* [Quellenauszug]
Zweitens: Wir wissen auch, dass gerade im islamistischen Spektrum gezielt junge Menschen, teilweise auch Kinder und Jugendliche angeworben werden. Darum ist es nur folgerichtig, die Speicherung von Daten Minderjähriger regelmäßig ab 14 Jahren zu ermöglichen.
Drittens: Auch bei der Arbeit des Verfassungsschutzes gilt das eben für die Polizei Gesagte: auch hier fallen immer größere Datenmengen an, die künftig mithilfe technischer Systeme, auch selbstlernender, ausgewertet werden können. So können noch schneller Zusammenhänge erkannt und die Mitarbeiterinnen und Mitarbeiter des Verfassungsschutzes entlastet werden. Unter anderem mit diesen drei Maßnahmen stellen wir die richtigen Weichen für das neue Landesverfassungsschutzgesetz.
Im letzten Jahr haben wir angefangen, uns gedanklich mit den möglichen Wahlergebnissen in Thüringen, Sachsen und Brandenburg zu beschäftigen. Wir alle haben vor dem gewarnt, was letztendlich Realität geworden ist. Zu den Ursachen gibt es viele Erklärungsansätze.
2022 haben wir es gemeinsam geschafft, dass die AfD ihre Plätze in diesem hohen Hause räumen musste. Es wäre naiv zu glauben, dass das jetzt auch noch so wäre. Umso wichtiger, dass wir gerade jetzt mit konkreten und sachlichen Maßnahmen dem Vertrauensverlust in die demokratischen Parteien entgegenwirken, dass wir die Sorgen der Menschen ernst nehmen. Es liegt an uns, die Sorgen der Menschen in unserem Land nicht den Feinden unserer Demokratie überlassen.

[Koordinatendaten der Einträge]
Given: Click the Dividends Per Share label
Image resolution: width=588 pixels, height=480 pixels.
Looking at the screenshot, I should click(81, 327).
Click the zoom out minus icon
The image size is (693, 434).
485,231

* [Aufgabenbeschreibung]
Geben Sie die Passage aus dem Quellenauszug von "Zweitens: Wir wissen" bis "das neue Landesverfassungsschutzgesetz." wortgetreu wieder.

* [Lösung]
Zweitens: Wir wissen auch, dass gerade im islamistischen Spektrum gezielt junge Menschen, teilweise auch Kinder und Jugendliche angeworben werden. Darum ist es nur folgerichtig, die Speicherung von Daten Minderjähriger regelmäßig ab 14 Jahren zu ermöglichen.
Drittens: Auch bei der Arbeit des Verfassungsschutzes gilt das eben für die Polizei Gesagte: auch hier fallen immer größere Datenmengen an, die künftig mithilfe technischer Systeme, auch selbstlernender, ausgewertet werden können. So können noch schneller Zusammenhänge erkannt und die Mitarbeiterinnen und Mitarbeiter des Verfassungsschutzes entlastet werden. Unter anderem mit diesen drei Maßnahmen stellen wir die richtigen Weichen für das neue Landesverfassungsschutzgesetz.